All content on this page by eGov Foundation is licensed under a Creative Commons Attribution 4.0 International License.

On this page
  • Overview
  • Use Cases
  • Concepts
  • Type & Search API
  • Scope & Limitations

Was this helpful?

  1. Platform
  2. Core Services
  3. NLP Engine Service

NLP Chatbot

Documentation on NLP Chatbot

Overview

NLP [Natural Language Processing] is a branch of artificial intelligence that deals with the interactions between humans and computers. The primary task is to interpret the intent of the user (speech or text) and provide the user with the appropriate output. Challenges in Natural language frequently involve speech recognition, audio transcription, natural language understanding and natural language generation.

In this project, we are trying to empower regular chatbots with NLP. This will significantly increase user convenience and in turn, help us to enhance our customer reach. On the other hand, this is a cost-efficient approach as the number of dialogues between the user and the chatbot would also reduce and there would be a huge saving on messaging charges.

Use Cases

This is one of the most insightful use cases of this project.
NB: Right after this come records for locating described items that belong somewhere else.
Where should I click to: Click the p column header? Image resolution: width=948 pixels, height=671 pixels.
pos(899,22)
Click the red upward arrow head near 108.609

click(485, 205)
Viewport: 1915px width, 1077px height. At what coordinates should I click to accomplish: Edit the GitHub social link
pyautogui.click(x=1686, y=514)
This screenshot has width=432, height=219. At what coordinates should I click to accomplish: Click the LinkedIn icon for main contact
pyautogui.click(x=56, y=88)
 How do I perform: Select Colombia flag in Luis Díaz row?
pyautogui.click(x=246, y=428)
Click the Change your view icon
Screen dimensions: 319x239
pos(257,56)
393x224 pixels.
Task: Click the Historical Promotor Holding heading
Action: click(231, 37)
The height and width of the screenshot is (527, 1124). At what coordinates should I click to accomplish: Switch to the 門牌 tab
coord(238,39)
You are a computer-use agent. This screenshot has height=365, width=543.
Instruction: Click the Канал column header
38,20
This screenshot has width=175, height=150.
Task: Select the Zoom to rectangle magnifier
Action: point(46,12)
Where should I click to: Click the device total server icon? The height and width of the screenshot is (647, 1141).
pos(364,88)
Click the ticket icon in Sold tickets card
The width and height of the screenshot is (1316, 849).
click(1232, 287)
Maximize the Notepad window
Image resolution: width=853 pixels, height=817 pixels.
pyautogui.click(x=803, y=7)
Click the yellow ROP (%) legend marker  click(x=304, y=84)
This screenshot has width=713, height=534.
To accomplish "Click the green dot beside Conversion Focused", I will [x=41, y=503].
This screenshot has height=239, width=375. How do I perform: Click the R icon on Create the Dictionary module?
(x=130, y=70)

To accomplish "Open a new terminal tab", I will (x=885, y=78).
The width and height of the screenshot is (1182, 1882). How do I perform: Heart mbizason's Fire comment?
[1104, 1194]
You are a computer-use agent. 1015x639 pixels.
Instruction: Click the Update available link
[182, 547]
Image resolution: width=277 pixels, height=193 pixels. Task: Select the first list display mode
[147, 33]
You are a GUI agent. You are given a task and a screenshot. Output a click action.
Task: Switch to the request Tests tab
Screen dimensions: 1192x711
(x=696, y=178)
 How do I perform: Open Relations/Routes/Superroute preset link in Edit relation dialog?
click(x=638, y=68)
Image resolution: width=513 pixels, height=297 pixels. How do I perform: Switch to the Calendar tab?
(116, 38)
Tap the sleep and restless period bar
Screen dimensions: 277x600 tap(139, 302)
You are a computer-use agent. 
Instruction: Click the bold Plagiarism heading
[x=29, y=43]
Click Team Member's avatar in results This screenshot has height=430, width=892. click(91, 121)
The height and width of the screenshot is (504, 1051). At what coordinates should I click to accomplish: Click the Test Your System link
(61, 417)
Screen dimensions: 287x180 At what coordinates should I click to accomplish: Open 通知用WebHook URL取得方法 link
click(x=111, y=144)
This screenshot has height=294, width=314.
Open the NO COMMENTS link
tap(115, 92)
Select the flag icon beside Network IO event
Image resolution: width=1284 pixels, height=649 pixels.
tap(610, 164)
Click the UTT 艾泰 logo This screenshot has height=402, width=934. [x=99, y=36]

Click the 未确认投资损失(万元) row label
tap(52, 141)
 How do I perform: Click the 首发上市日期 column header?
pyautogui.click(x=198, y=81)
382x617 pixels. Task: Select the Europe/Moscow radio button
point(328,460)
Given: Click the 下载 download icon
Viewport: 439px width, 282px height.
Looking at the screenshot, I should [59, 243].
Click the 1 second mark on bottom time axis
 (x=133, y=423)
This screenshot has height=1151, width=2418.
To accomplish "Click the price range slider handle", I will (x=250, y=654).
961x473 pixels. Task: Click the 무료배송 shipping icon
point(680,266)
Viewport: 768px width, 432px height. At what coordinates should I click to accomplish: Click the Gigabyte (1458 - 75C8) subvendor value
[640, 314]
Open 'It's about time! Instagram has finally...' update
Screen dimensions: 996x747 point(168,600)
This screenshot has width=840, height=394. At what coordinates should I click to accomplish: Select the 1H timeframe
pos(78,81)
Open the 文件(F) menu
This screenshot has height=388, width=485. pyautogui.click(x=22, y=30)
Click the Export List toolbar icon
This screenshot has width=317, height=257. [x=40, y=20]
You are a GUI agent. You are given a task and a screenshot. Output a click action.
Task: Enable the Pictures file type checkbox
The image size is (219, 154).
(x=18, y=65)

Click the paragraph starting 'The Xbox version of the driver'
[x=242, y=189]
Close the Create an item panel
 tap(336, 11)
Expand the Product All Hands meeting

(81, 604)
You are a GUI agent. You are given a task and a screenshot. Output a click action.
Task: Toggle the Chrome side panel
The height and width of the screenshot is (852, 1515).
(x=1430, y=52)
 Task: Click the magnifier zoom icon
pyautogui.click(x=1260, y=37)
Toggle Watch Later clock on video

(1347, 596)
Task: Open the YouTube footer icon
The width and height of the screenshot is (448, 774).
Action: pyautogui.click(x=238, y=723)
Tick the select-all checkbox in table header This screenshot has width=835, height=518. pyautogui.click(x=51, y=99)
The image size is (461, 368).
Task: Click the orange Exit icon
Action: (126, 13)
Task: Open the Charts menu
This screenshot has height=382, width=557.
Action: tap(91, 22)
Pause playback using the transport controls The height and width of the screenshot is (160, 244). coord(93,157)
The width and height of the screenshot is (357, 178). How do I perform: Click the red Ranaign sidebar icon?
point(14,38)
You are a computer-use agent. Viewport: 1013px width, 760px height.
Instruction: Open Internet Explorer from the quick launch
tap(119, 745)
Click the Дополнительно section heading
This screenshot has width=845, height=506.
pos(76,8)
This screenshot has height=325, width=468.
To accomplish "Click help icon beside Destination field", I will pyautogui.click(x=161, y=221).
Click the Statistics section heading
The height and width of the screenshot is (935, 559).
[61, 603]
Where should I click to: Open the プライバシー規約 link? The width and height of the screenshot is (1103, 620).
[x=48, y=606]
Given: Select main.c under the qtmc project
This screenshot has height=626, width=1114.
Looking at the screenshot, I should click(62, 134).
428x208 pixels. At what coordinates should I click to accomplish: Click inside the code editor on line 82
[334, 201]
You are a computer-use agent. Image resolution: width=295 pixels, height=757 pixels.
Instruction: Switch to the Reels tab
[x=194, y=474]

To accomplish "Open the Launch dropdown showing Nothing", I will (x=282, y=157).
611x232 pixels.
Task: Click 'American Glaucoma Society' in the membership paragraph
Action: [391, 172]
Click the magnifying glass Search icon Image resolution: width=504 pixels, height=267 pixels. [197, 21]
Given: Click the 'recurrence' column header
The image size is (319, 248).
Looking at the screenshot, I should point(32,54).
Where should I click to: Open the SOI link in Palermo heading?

Instead of bombarding the user with subsequent messages consisting of a menu to select from, we can just ask the user to enter his query. Using intent classification and entity recognition, the chatbot can return the appropriate output.

Another area where this concept can be used is complaint classification. Instead of visiting a link and selecting a complaint category from a huge list of complaint categories, the user would at any time prefer to just type in the complaint and leave it to the chatbot to identify the category of the complaint using NLP techniques.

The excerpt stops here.